= Arthur Vervaet =

American politician

Arthur W. (Bud) Vervaet, Jr. (July 10, 1913 – November 20, 1999) was an American Republican politician who served four terms in the New Jersey General Assembly.

Born in Pompton Lakes, New Jersey, Vervaet graduated from Butler High School in 1931 and from the University of Notre Dame in 1936. He served in the U.S. Army during World War II. He was employed by W.R. Grace and Company, and later worked for Vervaet Woven Label, a New Jersey–based family business.

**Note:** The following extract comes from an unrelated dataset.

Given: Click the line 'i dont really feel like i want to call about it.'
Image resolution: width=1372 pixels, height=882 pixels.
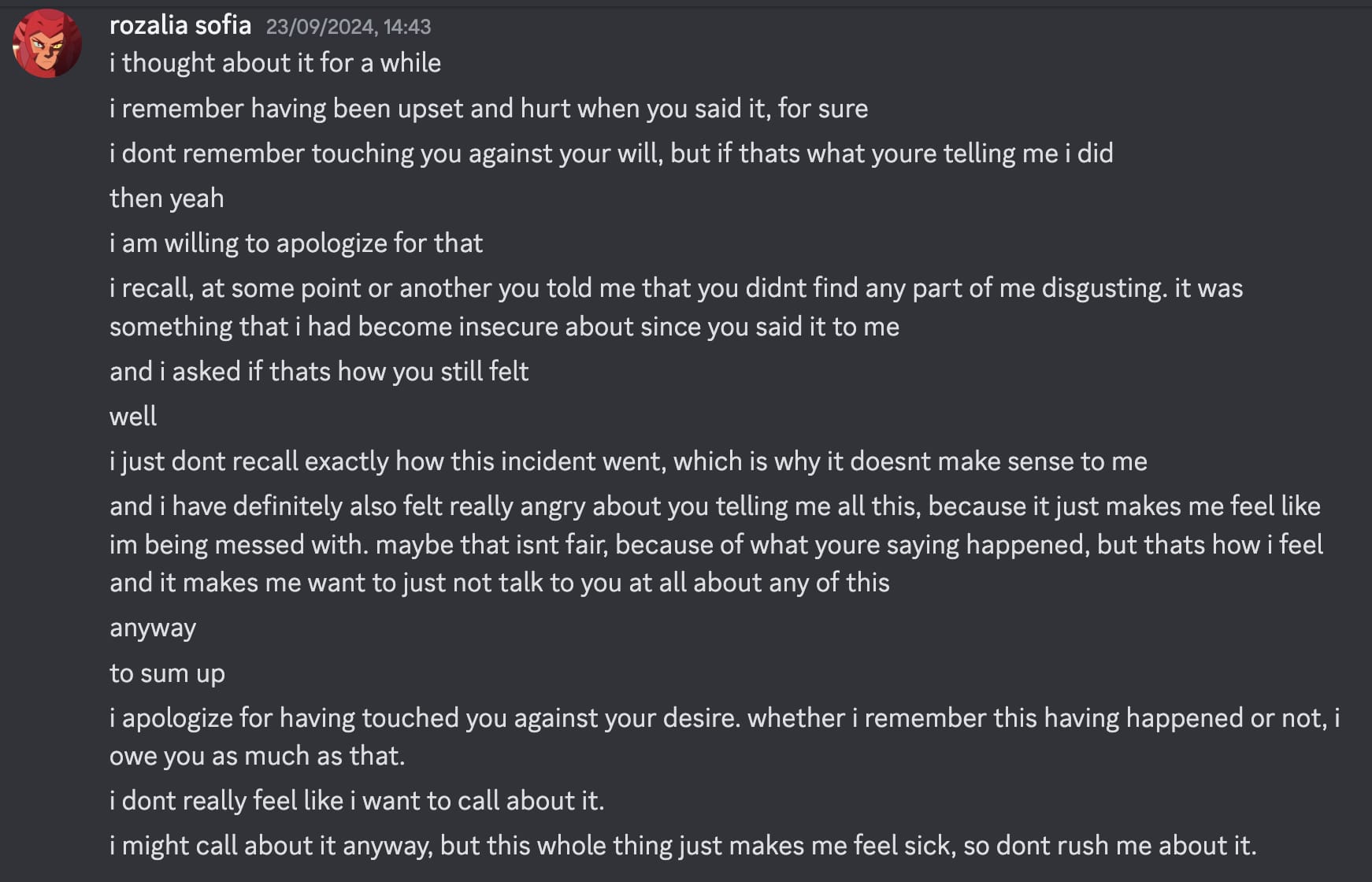Looking at the screenshot, I should pyautogui.click(x=357, y=799).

He was elected councilman in Oakland, New Jersey, in 1950, and served as mayor of Oakland from 1952 to 1953. He was elected to the New Jersey General Assembly in 1951, and was re-elected in 1953, 1955 and 1957. He was elected to the Bergen County, New Jersey Board of Chosen Freeholders in 1958 and resigned his Assembly seat after taking office in 1959. He was re-elected as Freeholder in 1961. In 1965, Vervaet became a candidate for the New Jersey State Senate. Backed by the Republican County Chairman, Walter H. Jones, he won a hotly contested Republican Primary in which the incumbent Senator, Pierce H. Deamer Jr., was defeated for renomination. Vervaet received 10,519 more votes than Deamer. But Vervaet lost the General Election in what turned out to be a heavily Democratic year. He trailed Alfred Kiefer by nearly 8,000 votes. He was married to Dorothy Ryerson MacEvoy Vervaet (1921–1973) and had three children: Gay, Alden, and Karen.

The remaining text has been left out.